Penyimpangan tata ruang terhadap area resapan air kenyataannya mencakup berbagi wilayah dalam berbagai skala. Sebut saja, kawasan Kelapa Gading, Sunter, Cakung, Cilincing, serta Hutan Angke Kapuk adalah contoh-contoh kawasan yang menyimpang dari peruntukan semula berdasarkan ketetapan Perda No.5 Tahun 1984 tentang RUTR Jakarta 2005.

Para pengamat lingkungan mencemaskan bukan hanya bencana banjir yang akan mengancam warga Jakarta apabila penyimpangan area resapan air terus terjadi. Pasalnya, apabila dalam beberapa waktu ke depan hal ini belum terselesaikan, maka dikhawatirkan bencana yang lebih dahsyat akan terjadi, yaitu keracunan tinja.


Hal tersebut diakibatkan karena  jumlah limbah tinja warga Jakarta yang per-harinya mencapai 3.000 ton tidak lagi dapat ditampung oleh lingkungan lantaran tidak ada lagi situ ataupun danau yang telah tergantikan oleh mall dan gedung perkantoran.

BAB 2

A.      PENGERTIAN TATA RUANG

Menurut pasal 1 ayat 3 UU No.24 Tahun 1992 tentang Penataan Ruang, penataan ruang adalah proses perencanaan tata ruang, pemanfaatan ruang, dan pengendalian pemanfaatan ruang.
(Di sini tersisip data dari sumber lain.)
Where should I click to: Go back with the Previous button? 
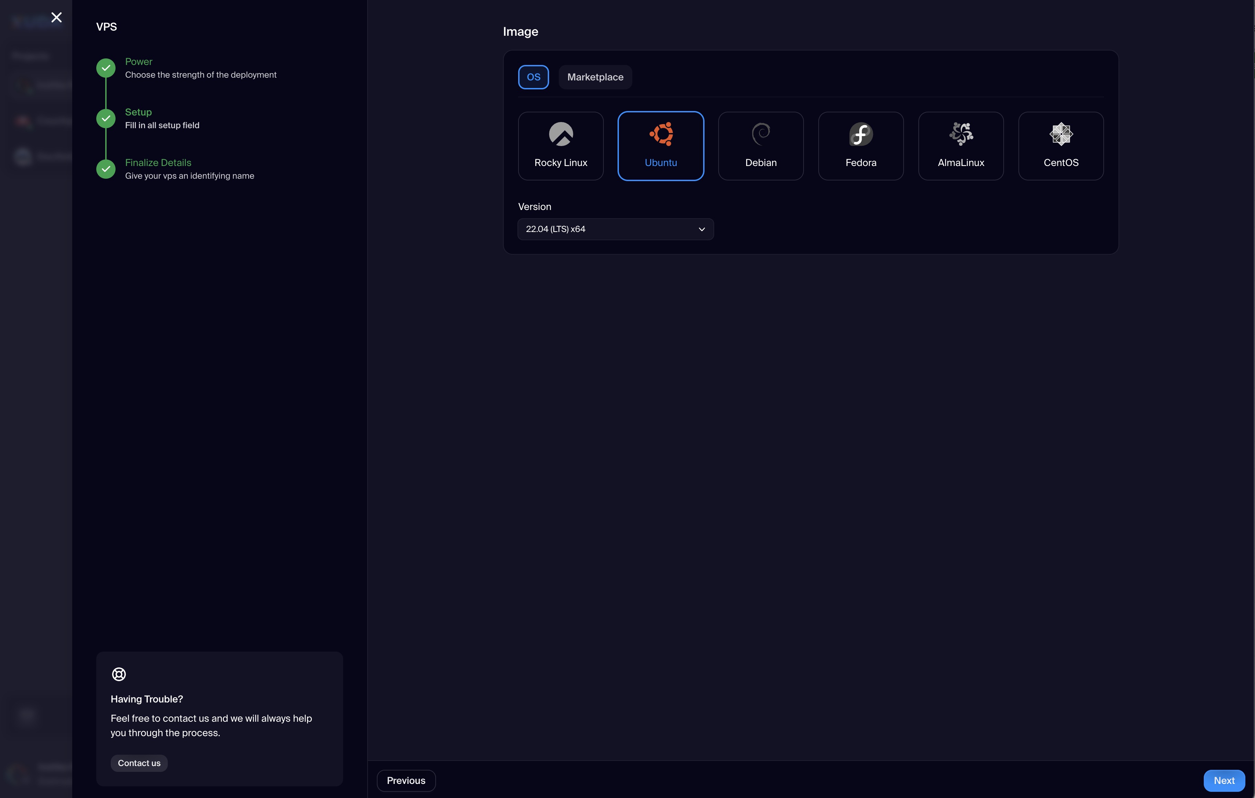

Adapun tujuan dari penataan ruang dalam konteks hukum positif Indonesia meliputi tiga hal (pasal 3 UU.24/1992) :
1.       Terselenggaranya pemanfaatan ruang berwawasan lingkungan yang berlandaskan wawasan nusantara.
2.       Terselenggaranya pemanfaatan ruang kawasan lindung dan kawasan budi daya.
3.       Tercapainya pemanfaatan ruang yang berkualitas untuk :
·         Mewujudkan kehidupan bangsa yang cerdas, berbudi luhur dan sejahtera.
·         Mewujudkan keterpaduan dalam penggunaan sumber daya alam dan sumber daya buatan dengan memperhatikan sumber daya manusia.
·         Meningkatkan pemanfaatan sumber daya alam dan sumber daya buatan secara berdaya guna, berhasil guna, dan tepat guna untuk meningkatkan kualitas sumber daya manusia.
·         Mewujudkan perlindungan fungsi ruang dan mencegah serta menanggulangi dampak negatif terhadap lingkungan.
·         Mewujudkan keseimbangan kepentingan kepentingan kesejahteraan dan keamanan.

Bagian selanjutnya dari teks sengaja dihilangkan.